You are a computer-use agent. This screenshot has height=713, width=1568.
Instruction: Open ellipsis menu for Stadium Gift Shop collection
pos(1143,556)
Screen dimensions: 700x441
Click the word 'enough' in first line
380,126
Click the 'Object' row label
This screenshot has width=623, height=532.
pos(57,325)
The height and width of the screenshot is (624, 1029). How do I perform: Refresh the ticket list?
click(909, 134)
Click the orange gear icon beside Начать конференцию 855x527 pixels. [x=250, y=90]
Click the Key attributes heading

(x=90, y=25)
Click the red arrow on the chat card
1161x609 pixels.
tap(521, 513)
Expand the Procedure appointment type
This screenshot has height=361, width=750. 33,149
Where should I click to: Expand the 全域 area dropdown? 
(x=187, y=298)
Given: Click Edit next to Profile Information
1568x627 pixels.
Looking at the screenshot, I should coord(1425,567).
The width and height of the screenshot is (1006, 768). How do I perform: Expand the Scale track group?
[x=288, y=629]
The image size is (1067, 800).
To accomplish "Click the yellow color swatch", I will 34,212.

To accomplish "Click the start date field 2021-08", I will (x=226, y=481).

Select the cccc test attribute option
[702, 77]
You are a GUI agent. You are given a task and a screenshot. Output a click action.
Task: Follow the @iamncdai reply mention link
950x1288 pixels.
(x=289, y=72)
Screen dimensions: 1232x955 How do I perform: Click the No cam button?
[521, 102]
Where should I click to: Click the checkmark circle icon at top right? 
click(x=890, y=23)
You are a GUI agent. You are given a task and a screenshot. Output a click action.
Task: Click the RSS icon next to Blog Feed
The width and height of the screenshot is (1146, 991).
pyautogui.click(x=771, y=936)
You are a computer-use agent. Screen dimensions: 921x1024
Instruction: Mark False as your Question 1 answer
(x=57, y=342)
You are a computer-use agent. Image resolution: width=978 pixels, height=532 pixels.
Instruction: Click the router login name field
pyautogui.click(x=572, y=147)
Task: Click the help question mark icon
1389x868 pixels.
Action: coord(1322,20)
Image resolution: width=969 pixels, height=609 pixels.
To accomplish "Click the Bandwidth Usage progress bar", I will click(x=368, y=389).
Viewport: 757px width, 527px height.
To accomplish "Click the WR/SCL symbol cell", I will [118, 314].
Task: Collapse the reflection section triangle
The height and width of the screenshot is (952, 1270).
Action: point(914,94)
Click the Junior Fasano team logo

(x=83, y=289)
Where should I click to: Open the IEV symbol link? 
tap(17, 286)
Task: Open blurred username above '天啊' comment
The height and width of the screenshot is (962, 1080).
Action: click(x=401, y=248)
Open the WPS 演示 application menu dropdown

— Task to carry out —
The answer must be the full listing, repeated exactly.

— Result below —
You are a computer-use agent. This screenshot has height=713, width=1568.
Instruction: Open ellipsis menu for Stadium Gift Shop collection
pos(1143,556)
Screen dimensions: 700x441
Click the word 'enough' in first line
380,126
Click the 'Object' row label
This screenshot has width=623, height=532.
pos(57,325)
The height and width of the screenshot is (624, 1029). How do I perform: Refresh the ticket list?
click(909, 134)
Click the orange gear icon beside Начать конференцию 855x527 pixels. [x=250, y=90]
Click the Key attributes heading

(x=90, y=25)
Click the red arrow on the chat card
1161x609 pixels.
tap(521, 513)
Expand the Procedure appointment type
This screenshot has height=361, width=750. 33,149
Where should I click to: Expand the 全域 area dropdown? 
(x=187, y=298)
Given: Click Edit next to Profile Information
1568x627 pixels.
Looking at the screenshot, I should coord(1425,567).
The width and height of the screenshot is (1006, 768). How do I perform: Expand the Scale track group?
[x=288, y=629]
The image size is (1067, 800).
To accomplish "Click the yellow color swatch", I will 34,212.

To accomplish "Click the start date field 2021-08", I will (x=226, y=481).

Select the cccc test attribute option
[702, 77]
You are a GUI agent. You are given a task and a screenshot. Output a click action.
Task: Follow the @iamncdai reply mention link
950x1288 pixels.
(x=289, y=72)
Screen dimensions: 1232x955 How do I perform: Click the No cam button?
[521, 102]
Where should I click to: Click the checkmark circle icon at top right? 
click(x=890, y=23)
You are a GUI agent. You are given a task and a screenshot. Output a click action.
Task: Click the RSS icon next to Blog Feed
The width and height of the screenshot is (1146, 991).
pyautogui.click(x=771, y=936)
You are a computer-use agent. Screen dimensions: 921x1024
Instruction: Mark False as your Question 1 answer
(x=57, y=342)
You are a computer-use agent. Image resolution: width=978 pixels, height=532 pixels.
Instruction: Click the router login name field
pyautogui.click(x=572, y=147)
Task: Click the help question mark icon
1389x868 pixels.
Action: coord(1322,20)
Image resolution: width=969 pixels, height=609 pixels.
To accomplish "Click the Bandwidth Usage progress bar", I will click(x=368, y=389).
Viewport: 757px width, 527px height.
To accomplish "Click the WR/SCL symbol cell", I will [118, 314].
Task: Collapse the reflection section triangle
The height and width of the screenshot is (952, 1270).
Action: point(914,94)
Click the Junior Fasano team logo

(x=83, y=289)
Where should I click to: Open the IEV symbol link? 
tap(17, 286)
Task: Open blurred username above '天啊' comment
The height and width of the screenshot is (962, 1080).
Action: click(x=401, y=248)
Open the WPS 演示 application menu dropdown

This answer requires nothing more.